About Us

Although we are a  small school, we offer a wide range of extra-curricular activities. Children in Years 3 and 4 enter local sporting tournaments run by the Leighton Buzzard Schools Sports Partnership, for example Hockey, Netball, Tag Rugby and Cricket. The local sports co-ordinator is running  lunchtime cycling proficiency sessions for our older children. Year 4 children attend a three day activity holiday in the Spring Term.

P.T.F.A         At Husborne Crawley we have an active Parent Teacher and Friends association who work tirelessly to raise money for the school, and organise fun activities for the children such as the popular discos and the annual trip to the pantomime. Please see the PTFA letters to find out more.

The History of our School:

In 2017 we will celebrate our 150th anniversary. We are planning a special celebration afternoon on Sunday June 25th 2017 and would like to invite all  past pupils, parents and staff to join us on this day. 

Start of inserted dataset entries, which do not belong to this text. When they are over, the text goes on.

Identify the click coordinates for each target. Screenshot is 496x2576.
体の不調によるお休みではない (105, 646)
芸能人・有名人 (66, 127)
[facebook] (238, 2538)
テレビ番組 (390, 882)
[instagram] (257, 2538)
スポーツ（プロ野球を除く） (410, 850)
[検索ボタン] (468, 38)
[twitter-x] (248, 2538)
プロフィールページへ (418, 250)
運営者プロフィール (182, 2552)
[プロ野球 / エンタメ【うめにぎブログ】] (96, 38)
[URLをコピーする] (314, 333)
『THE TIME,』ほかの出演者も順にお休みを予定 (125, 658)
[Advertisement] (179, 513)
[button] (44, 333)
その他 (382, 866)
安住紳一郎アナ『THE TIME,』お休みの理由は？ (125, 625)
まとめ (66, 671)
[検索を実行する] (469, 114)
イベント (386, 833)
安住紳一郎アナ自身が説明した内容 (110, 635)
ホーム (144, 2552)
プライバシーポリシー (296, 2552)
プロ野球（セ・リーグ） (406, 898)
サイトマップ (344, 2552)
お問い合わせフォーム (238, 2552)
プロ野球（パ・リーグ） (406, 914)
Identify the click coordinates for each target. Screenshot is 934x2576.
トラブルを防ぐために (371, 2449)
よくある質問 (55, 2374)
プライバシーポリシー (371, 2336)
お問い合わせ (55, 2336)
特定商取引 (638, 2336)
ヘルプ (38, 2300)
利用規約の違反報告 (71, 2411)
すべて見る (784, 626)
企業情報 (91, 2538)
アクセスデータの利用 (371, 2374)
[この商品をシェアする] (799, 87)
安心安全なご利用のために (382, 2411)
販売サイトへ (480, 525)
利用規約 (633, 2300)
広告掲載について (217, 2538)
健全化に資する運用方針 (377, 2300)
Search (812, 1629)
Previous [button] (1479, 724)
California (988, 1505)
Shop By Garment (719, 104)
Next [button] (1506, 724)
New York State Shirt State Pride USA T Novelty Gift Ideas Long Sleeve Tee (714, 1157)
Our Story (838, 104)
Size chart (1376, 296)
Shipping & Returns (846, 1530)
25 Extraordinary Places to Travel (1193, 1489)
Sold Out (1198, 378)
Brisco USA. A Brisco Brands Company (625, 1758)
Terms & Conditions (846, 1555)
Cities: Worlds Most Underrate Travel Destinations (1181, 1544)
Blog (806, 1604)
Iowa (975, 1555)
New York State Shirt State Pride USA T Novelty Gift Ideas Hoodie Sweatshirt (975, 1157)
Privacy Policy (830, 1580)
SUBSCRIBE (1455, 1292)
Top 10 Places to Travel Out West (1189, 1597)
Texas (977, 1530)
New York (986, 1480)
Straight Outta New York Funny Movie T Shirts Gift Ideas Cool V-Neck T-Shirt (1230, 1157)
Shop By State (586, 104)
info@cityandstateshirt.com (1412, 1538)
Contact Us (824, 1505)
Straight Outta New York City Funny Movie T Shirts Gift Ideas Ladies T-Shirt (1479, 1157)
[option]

The Duke of Bedford had Husborne Crawley School built in 1867. It was his wish that children of the poorer families of estate workers should be provided with an education. The first headmistress of Husborne Crawley School was Miss Suzanne Elizabeth Ridley and the first  entry she made in the school log book reads as follows:


9th October 1867: Commenced school for the first time in Crawley.
54 children.
10th October 1867: Only 9 can write even small words or do a simple sum, the rest can hardly form a letter.
First entry in the new school log book of 1867

Dorothy Cotchin (nee Bowler) Pupil 1923 – 1931
“I started at Husborne Crawley School when I was 3 years old. Our class teacher was Florence Yates. We called her Teacher Floss. There was no central heating in the school then, only open fireplaces in each classroom. On cold days we would try to huddle round them except the teachers would always stand in front of the lovely warm flames so the heat wouldn’t reach us! There was one big blackboard in each class and we all sat at wooden desks. I remember we had to learn how to sew and patch and how to knit socks.
School dinners were not provided so everyone would have to walk home for lunch, but the roads were nothing like they are today. When I was at school there were hardly any cars, it was mostly horse and cart and you would often see Mr. Dove the baker, pushing his bread cart along the lane. His cart is now in Bedford Museum! I was happy at school. Our Headteacher, Mrs Lawrence, was very kind.”